--- The data Enclosed Below ---
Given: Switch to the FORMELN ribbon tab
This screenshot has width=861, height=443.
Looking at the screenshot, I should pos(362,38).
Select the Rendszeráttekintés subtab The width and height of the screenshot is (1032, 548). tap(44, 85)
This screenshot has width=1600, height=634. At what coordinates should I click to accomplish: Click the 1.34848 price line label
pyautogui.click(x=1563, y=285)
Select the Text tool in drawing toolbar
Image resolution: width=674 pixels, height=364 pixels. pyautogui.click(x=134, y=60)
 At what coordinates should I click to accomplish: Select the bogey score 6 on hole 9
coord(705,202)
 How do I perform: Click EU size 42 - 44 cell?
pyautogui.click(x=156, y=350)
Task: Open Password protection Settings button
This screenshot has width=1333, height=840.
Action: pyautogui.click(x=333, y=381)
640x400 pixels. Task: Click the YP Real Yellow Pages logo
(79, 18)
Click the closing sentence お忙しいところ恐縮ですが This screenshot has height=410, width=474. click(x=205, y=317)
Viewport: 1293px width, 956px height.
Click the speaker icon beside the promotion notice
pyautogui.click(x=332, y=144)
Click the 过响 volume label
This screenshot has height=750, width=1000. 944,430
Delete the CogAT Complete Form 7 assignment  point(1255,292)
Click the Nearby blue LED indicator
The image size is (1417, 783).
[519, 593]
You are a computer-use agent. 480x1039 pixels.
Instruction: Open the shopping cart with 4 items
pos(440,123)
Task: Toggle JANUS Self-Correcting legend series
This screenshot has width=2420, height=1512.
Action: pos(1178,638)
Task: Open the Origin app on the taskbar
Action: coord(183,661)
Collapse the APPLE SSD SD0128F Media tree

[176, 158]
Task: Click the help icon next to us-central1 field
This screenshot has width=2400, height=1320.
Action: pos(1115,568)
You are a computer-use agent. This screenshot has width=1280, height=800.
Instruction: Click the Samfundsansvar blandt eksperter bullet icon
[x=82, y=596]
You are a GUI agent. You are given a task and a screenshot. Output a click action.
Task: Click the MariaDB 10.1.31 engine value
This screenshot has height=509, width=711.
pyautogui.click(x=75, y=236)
--- End of Enclosed The data ---
• _Aim of the exercise_
Copy out each line of the data that holds the string "computer".

• _Written solution_
You are a computer-use agent. 480x1039 pixels.
You are a computer-use agent. This screenshot has width=1280, height=800.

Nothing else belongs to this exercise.